28 U.S.C. § 1398, a part of Chapter 87 entitled, "District Courts; Venue", directs that "Except as otherwise provided by law, any civil action to enforce, suspend or set aside in whole or in part an order of the Interstate Commerce Commission shall be brought only in the judicial district wherein is the residence or principal office of any of the parties bringing such action."[7] None of the plaintiffs in the actions in the Southern District of New York has its residence or principal office in the District of Maryland. Hoffman v. Blaski, 363 U.S. 335, 80 S. Ct. 1084, 1085, 4 L. Ed. 2d 1254 (1960), ruled against a claim that an action "might have been brought" in a district where a defendant seeking transfer could not have been served with process and would have had a valid venue objection, although by his motion he accepted the jurisdiction of, and forewent objection to venue in, the proposed transferee court. We do not read the opinion as limited to cases presenting such a conjunction of jurisdiction and venue deficiencies; it approved, p. 344, 80 S.Ct. p. 1090, the statement of the Seventh Circuit, 260 F.2d 317, at 321, and Behimer v. Sullivan, 261 F.2d 467, at 469, that the statutory test is met only "If when a suit is commenced, plaintiff has a right to sue in that district, independently of the wishes of defendant." Cf. Continental Grain Co. v. Barge FBL-585, 364 U.S. 19, 80 S. Ct. 1470, 4 L. Ed. 2d 1540 (1960). Neither do we see any valid basis for distinction in the fact that, in the two cases dealt with by the Supreme Court in Hoffman, it was the defendants who were being sued in the wrong district from a venue standpoint whereas here it would be the plaintiffs who would be suing in the wrong place; the defendants could still object. Hence, even if we should construe the somewhat equivocal statement here made by the Government as an agreement to waive venue objections in Maryland, and if we were further to assume that such objections either could not or would not be made by any intervenor, the transfer motion seems to face an insurmountable obstacle.
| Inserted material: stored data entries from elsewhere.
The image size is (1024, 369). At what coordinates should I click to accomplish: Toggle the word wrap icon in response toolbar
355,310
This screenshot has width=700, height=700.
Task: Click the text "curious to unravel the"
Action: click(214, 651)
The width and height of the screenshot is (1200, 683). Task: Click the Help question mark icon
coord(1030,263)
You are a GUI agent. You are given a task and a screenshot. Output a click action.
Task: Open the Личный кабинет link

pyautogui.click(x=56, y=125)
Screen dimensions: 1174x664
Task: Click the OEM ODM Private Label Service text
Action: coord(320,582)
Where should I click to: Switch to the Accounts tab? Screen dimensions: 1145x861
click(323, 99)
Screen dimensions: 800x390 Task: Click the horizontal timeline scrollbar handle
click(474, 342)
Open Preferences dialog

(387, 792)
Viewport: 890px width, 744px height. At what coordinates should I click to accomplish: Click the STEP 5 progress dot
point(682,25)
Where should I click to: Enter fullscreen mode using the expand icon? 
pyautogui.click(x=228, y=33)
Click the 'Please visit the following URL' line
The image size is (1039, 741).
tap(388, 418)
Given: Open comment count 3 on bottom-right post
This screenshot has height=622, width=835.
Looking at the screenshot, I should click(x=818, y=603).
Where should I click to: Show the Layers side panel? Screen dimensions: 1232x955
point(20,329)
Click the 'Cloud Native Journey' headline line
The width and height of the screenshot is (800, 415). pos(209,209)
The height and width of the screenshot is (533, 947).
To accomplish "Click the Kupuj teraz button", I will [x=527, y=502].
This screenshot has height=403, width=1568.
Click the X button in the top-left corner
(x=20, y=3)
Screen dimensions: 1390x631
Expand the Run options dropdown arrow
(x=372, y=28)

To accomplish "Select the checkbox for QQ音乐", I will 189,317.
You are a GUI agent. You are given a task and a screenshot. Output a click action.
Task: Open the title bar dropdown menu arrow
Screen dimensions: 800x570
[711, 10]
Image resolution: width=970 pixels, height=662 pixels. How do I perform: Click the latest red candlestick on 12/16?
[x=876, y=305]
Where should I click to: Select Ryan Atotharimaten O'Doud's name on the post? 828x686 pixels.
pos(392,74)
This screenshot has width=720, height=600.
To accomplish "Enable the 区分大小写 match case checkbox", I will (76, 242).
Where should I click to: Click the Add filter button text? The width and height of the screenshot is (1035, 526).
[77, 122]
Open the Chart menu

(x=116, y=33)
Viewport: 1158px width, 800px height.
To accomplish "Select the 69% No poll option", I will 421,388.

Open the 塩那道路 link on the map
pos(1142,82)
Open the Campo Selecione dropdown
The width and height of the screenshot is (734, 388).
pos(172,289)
Recognizing this, the Baltimore interests seek to meet their difficulty as follows: 28 U.S.C. § 2323 provides that "any party or parties in interest to the proceeding before the Commission, in which an order or requirement is made, may appear as parties of their own motion and as of right, and be represented by their counsel, in any action involving the validity of such order or requirement or any part thereof, and the interest of such party." This, the Baltimore interests say, entitles the three New York plaintiffs to intervene as of right in the Maryland suit and to assert their claims there; such an entitlement meets the "might have been brought" requirement.

*948 Plaintiffs make a three-fold answer. They deny they could have intervened in the Maryland suit since, as they aver, they have no "interest" in the parity of the rates from Philadelphia, which they do not serve. If that point be held against them, their second line of defense is that, if allowed to intervene in Maryland, they would not be permitted to introduce the new issue of the alleged invalidity of the order cancelling the proposed reductions from New York. Finally, they assert that even if all this could be done, ability to maintain a claim as an intervenor is not enough, since § 1404 speaks of a district where "it", i. e., the action, "might have been brought", not a district where the claim might have been asserted.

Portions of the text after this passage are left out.